## Rows from a dataset
-------------------------

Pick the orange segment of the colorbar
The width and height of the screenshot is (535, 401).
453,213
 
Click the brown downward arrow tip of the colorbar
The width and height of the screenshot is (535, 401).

-------------------------

Pick out each line of the listing above that contains the word "colorbar", copying those lines in full.

Pick the orange segment of the colorbar
Click the brown downward arrow tip of the colorbar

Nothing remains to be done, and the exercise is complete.